Treat the line containing "The width and height of the screenshot is (1920, 1020)." as the first line of the answer and the last line of the data as its final line, reproducing every line between exactly.

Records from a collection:
|---|

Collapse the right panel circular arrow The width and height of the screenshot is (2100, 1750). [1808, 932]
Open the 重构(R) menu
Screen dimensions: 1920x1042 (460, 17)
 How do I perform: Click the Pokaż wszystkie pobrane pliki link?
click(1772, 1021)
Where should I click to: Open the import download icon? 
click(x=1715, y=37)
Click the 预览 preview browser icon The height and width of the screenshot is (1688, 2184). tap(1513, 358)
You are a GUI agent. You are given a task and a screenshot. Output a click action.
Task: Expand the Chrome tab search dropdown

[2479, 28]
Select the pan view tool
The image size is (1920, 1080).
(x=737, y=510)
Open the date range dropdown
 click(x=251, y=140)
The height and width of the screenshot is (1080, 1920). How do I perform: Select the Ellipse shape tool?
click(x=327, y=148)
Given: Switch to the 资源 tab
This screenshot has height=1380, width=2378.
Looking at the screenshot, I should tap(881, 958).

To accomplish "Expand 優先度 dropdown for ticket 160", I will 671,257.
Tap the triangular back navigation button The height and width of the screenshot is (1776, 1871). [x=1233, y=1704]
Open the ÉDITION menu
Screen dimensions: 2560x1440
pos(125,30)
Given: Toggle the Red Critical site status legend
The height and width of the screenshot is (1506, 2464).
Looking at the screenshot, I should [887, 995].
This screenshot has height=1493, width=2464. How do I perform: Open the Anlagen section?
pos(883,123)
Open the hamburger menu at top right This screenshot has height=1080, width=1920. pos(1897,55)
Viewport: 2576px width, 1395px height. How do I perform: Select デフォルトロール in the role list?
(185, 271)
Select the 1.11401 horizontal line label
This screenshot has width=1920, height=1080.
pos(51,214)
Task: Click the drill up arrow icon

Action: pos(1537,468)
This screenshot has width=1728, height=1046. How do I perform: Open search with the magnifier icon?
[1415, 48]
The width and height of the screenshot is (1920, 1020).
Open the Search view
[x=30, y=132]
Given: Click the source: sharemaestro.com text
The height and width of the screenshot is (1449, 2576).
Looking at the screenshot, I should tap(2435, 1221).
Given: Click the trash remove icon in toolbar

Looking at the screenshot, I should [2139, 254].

|---|

● **Exercise answer**:
The width and height of the screenshot is (1920, 1020).
Open the Search view
[x=30, y=132]
Given: Click the source: sharemaestro.com text
The height and width of the screenshot is (1449, 2576).
Looking at the screenshot, I should tap(2435, 1221).
Given: Click the trash remove icon in toolbar

Looking at the screenshot, I should [2139, 254].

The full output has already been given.